Practice of safe business

Unprotected romance with privatised communication providers will cause grave pain

 
Published: Tuesday 31 January 2006

-- newspaper reports claim that the content of Amar Singh's personal telephone conversation was to be used by his political rivals. A cursory look at this colourful Samajwadi Party leader reveals beyond doubt that he has no rival. It must have been some adult joke between friends, in opposition and government.

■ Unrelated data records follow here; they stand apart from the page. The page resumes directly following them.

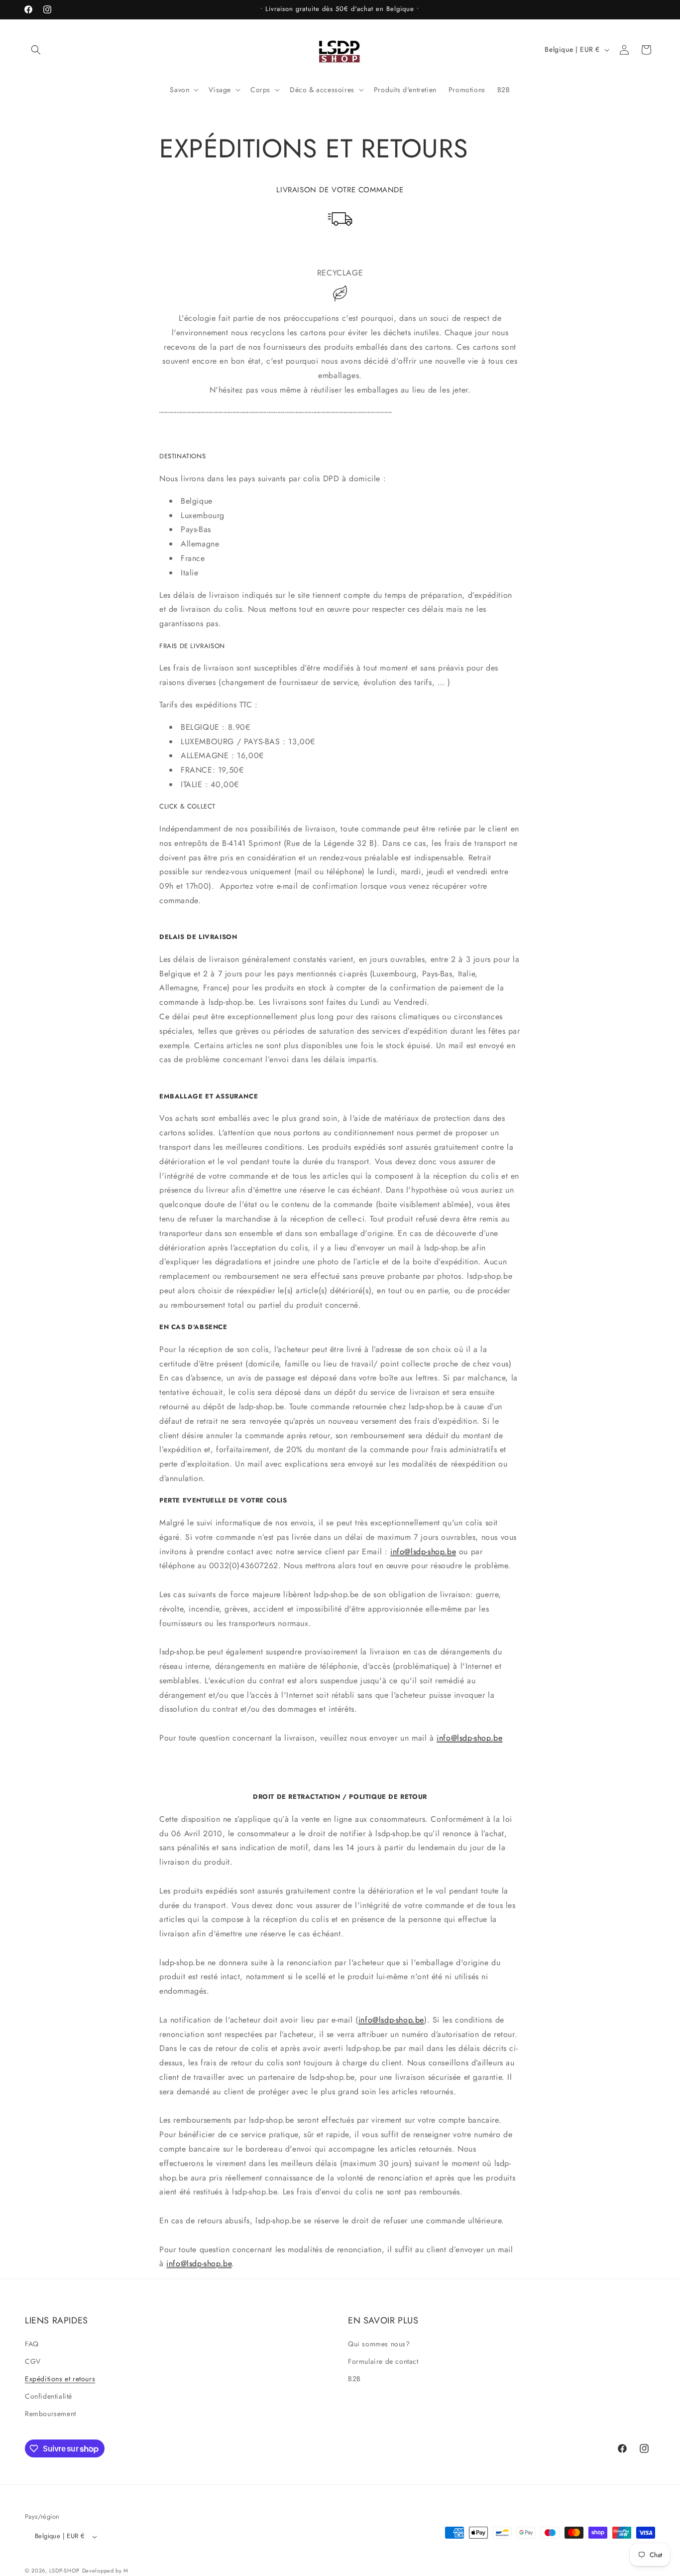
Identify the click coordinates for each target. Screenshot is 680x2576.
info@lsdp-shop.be (423, 1551)
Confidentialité (48, 2396)
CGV (33, 2361)
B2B (354, 2379)
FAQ (32, 2343)
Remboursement (50, 2414)
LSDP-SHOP (64, 2571)
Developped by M (105, 2571)
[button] (36, 50)
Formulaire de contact (383, 2361)
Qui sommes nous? (379, 2343)
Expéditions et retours (60, 2379)
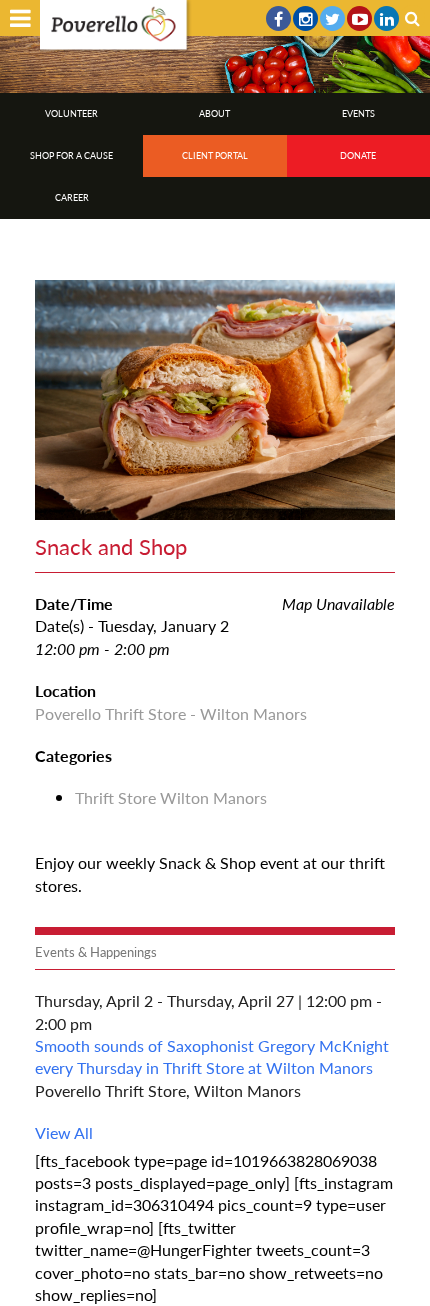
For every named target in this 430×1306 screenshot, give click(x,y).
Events (358, 113)
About (214, 113)
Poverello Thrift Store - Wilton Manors (171, 713)
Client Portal (215, 155)
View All (64, 1132)
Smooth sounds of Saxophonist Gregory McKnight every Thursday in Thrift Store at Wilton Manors (212, 1056)
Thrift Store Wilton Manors (171, 797)
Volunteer (71, 113)
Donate (358, 155)
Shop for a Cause (71, 155)
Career (72, 197)
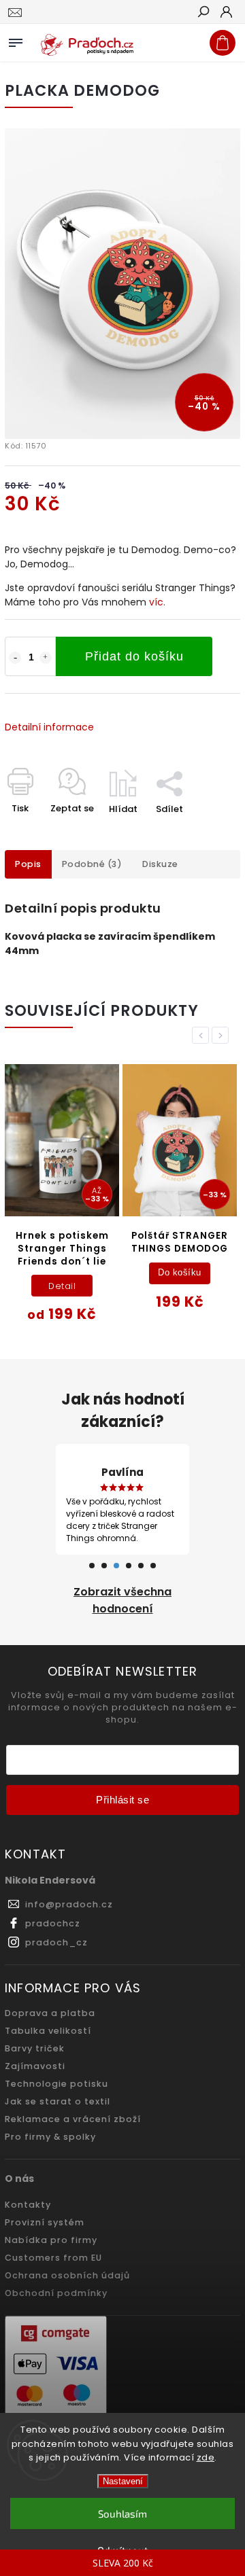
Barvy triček (35, 2048)
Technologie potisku (56, 2083)
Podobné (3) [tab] (92, 864)
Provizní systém (44, 2222)
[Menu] (15, 40)
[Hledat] (203, 13)
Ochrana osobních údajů (67, 2275)
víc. (157, 602)
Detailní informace (49, 727)
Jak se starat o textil (57, 2101)
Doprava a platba (50, 2013)
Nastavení (123, 2481)
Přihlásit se (122, 1799)
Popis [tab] (28, 864)
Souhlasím (122, 2513)
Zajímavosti (35, 2066)
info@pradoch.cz (69, 1904)
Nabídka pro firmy (51, 2240)
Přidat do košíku (134, 656)
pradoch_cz (56, 1942)
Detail (62, 1286)
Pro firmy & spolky (50, 2136)
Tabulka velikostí (48, 2030)
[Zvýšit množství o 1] (45, 658)
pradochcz (52, 1923)
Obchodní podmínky (56, 2293)
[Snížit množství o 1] (15, 658)
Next (222, 1035)
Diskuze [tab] (160, 864)
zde (206, 2457)
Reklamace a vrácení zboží (73, 2119)
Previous (203, 1035)
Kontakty (28, 2204)
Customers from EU (53, 2257)
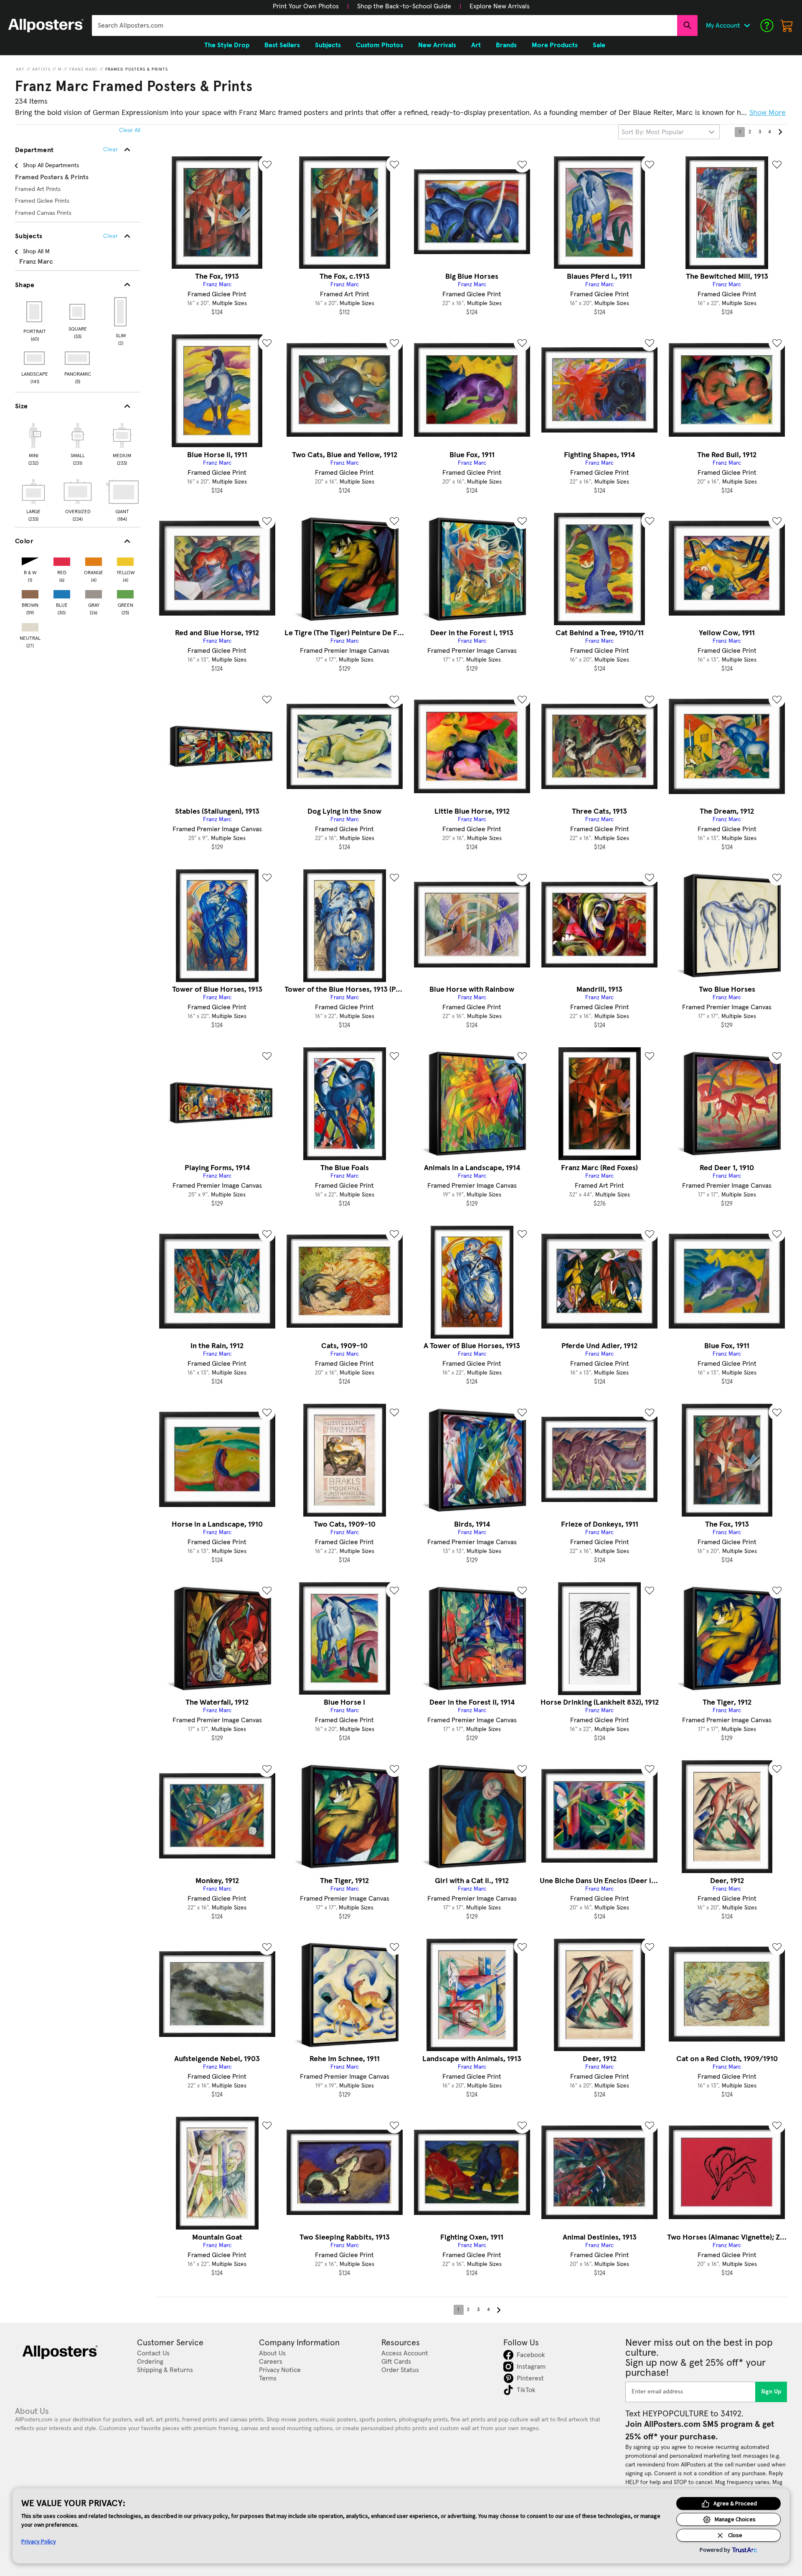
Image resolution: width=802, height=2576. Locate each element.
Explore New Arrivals (500, 6)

Take a glance at Privacy International's phone-tapping webpage (http://www.privacy.org/pi/issues/tapping) and you will see the endless newslist of governments from Slovakia to Abisinia denying phone-tapping by their respective states. The degree of civility and maturity of democracy has no bearing on rising incidence of phone-tapping. Chicago police has just dispatched a memo to its officers that their cellphone records are being sold in open market. The consequence is grave as these records expose undercover operatives to organised criminals. There seems to be no reason for any politician of state official to raise eyebrows about snooping. But closer home, phone-tapping was a 'state subject', where mostly state was snooping on private citizens (lawbreakers included!) using state-owned telecommunication service systems. We can be absolutely sure that the system was undoubtedly made available to private entepreuners for a hefty sum from time to time. But this is the first time private telecommunication systems have provided information on sensitive politicians, state officials, business leaders, property dealers and the general public.

Are we opposing private business in telecommunications? No. We would like to point out the unsafe scenario created by not-so-ethical entrepreneur and weak regulator. According to Telecom Regulatory Authority of India (trai) Act, privacy is guaranteed and illegal tapping is termed as 'misconduct' on the part of the service provider. But in this case, trai so far has raised no question. The leakage may happen at various levels, other than this case where forged documents of tapping order was placed. It can be a greedy employee succumbing to an offer. It can be the service provider itself, as these providers' business interests go beyond telecommunication. One understands their need to know about rivals' strategy as well as state's policy indications in advance. A crime will be committed if there is a chance to let it happen.

On another note, please consider this. As information business moves towards convergence, these service providers will have (as in the developed world) every bit of information about unsuspecting citizens (read consumers). Bill Gates's vision of friction-free capitalism is here, the consumer is naked and transparent. A pervasive, sexy technology in the hands of an entrepreneur and weak state is a dangerous proposition.